粉体ミキサー内の粉体混合度を振動センサーで数値化

 ⼤平洋機⼯はポンプ・ミキサー製品を国内外に販路を広げる産業⽤機械製造メーカー。粉体ミキシング混合度のデータ化に取り組んでいます。粉の混合度判定は、経験則による職人技が主流。センシングによって数値化することで粉体ミキサーに付加価値を付けられると考えたのです。
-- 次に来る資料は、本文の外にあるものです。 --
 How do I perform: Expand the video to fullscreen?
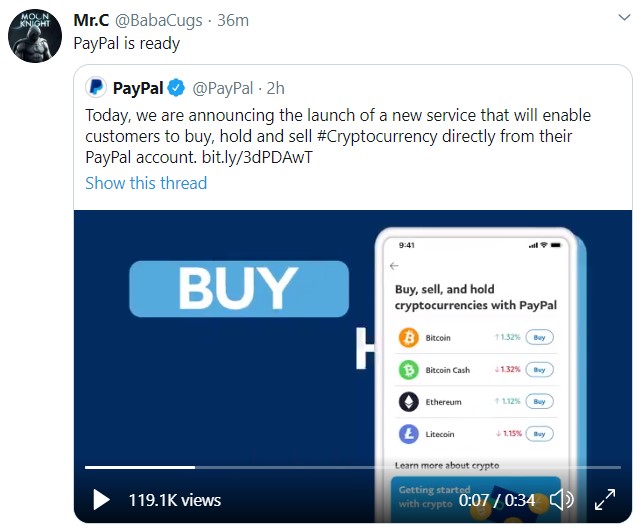tap(606, 499)
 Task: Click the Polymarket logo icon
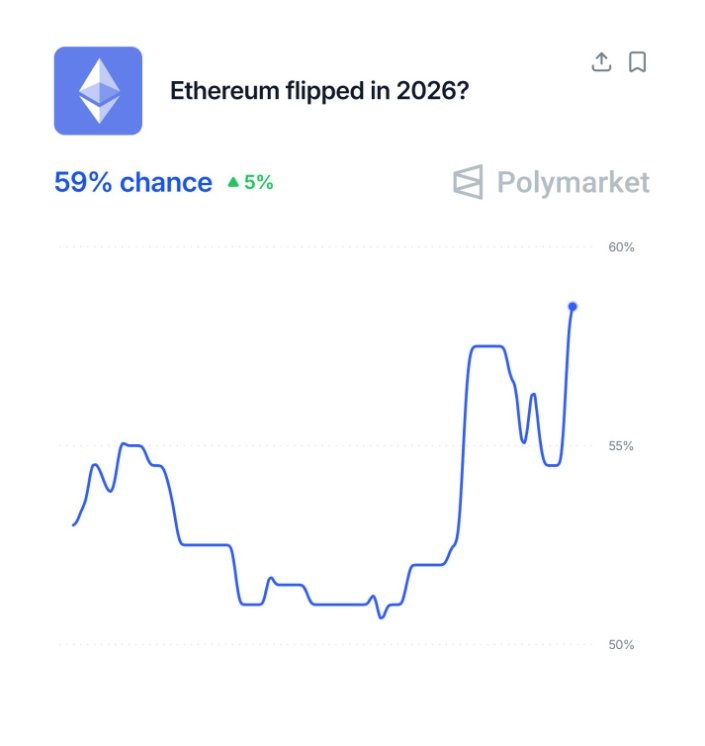468,182
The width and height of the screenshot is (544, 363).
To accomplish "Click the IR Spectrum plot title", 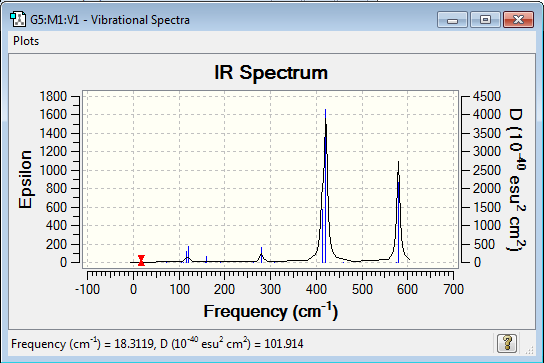I will (x=271, y=73).
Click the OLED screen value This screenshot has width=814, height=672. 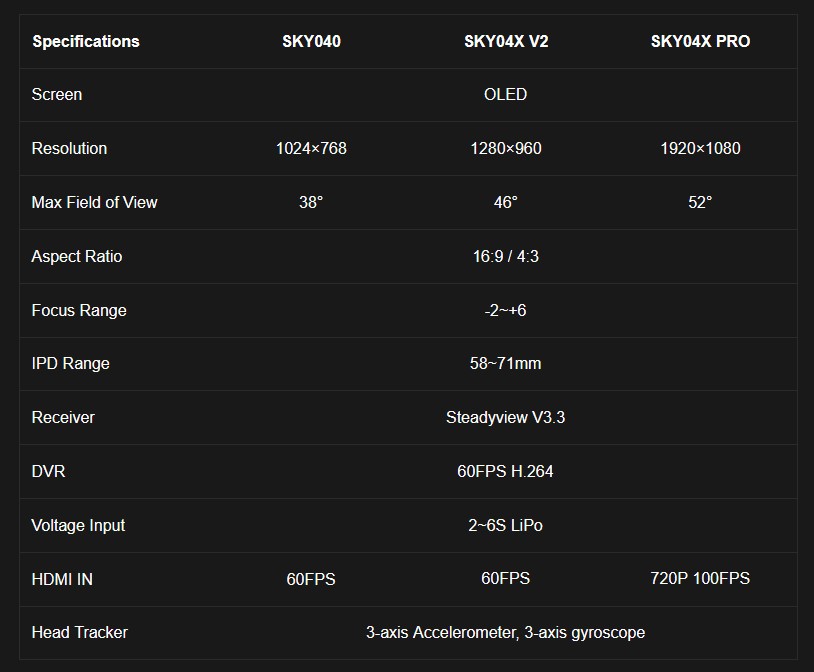[506, 95]
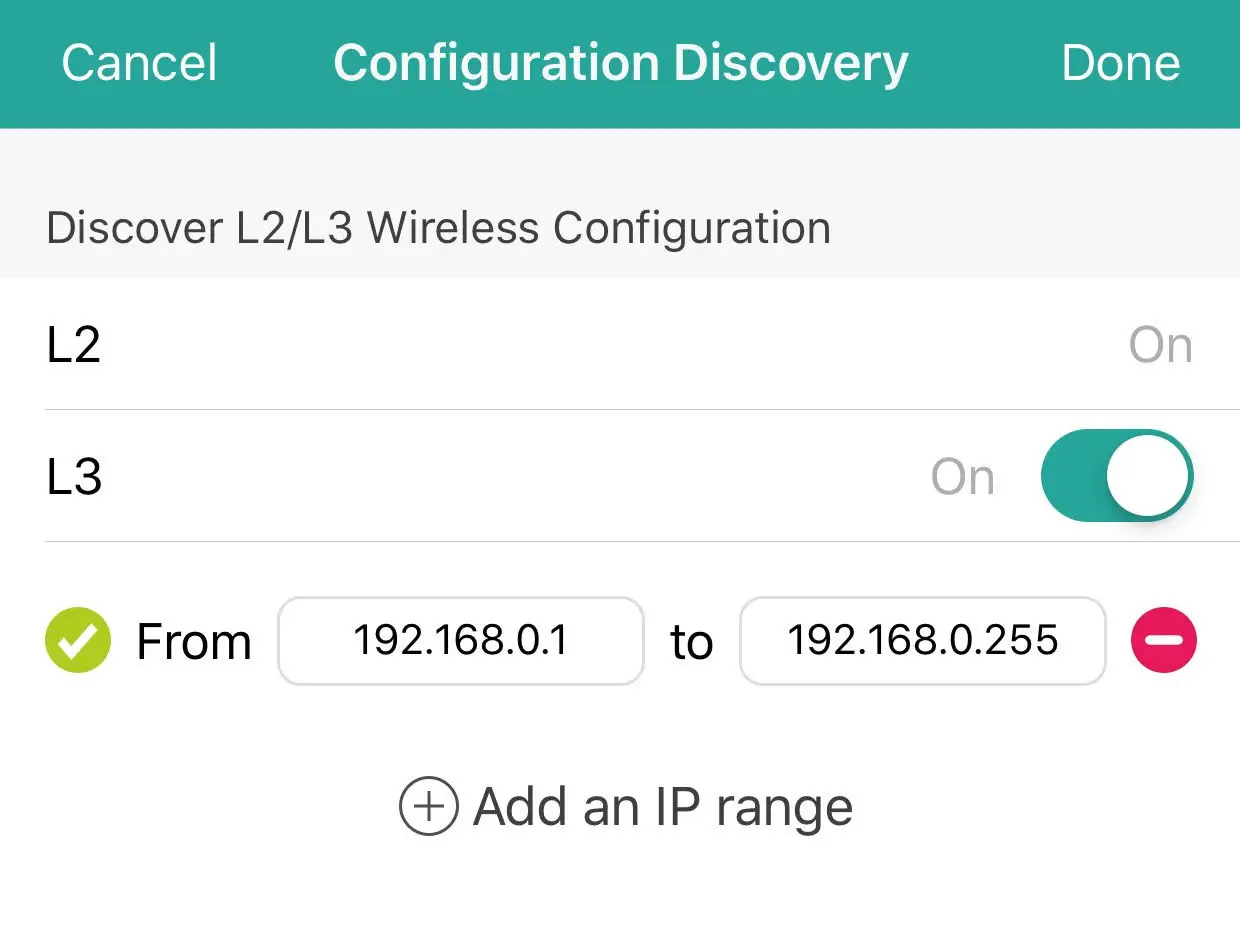1240x927 pixels.
Task: Toggle the L3 switch to disable it
Action: [x=1116, y=476]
「粉が混ざっていくと、粉の硬さが変わって、⽻が粉を回す⼒が変わるので、振動に影響してくるのではないか。多数のセンサーをつなげられるので、とにかくつなげて解析をして、要らないものは、削っていくということができる。」
「実際にやってみたところ、粉の混合度によって振動の値に傾向が⾒られた。その分析をやっていけば、混合度のある程度の指針となるだろうというところまで、きております。DXに取り組んでいく中で、そういった製品を提供できるというのは、⼀つの付加価値として⼗分なものだと思ってます。」
「この⽬標が達成できれば、混合器を扱うメーカーの中で共通の基準が⾒いだせるかなと思っております。意外と結果がついてきていると。具現化は、決して夢で終わらないものかなと思ってます。」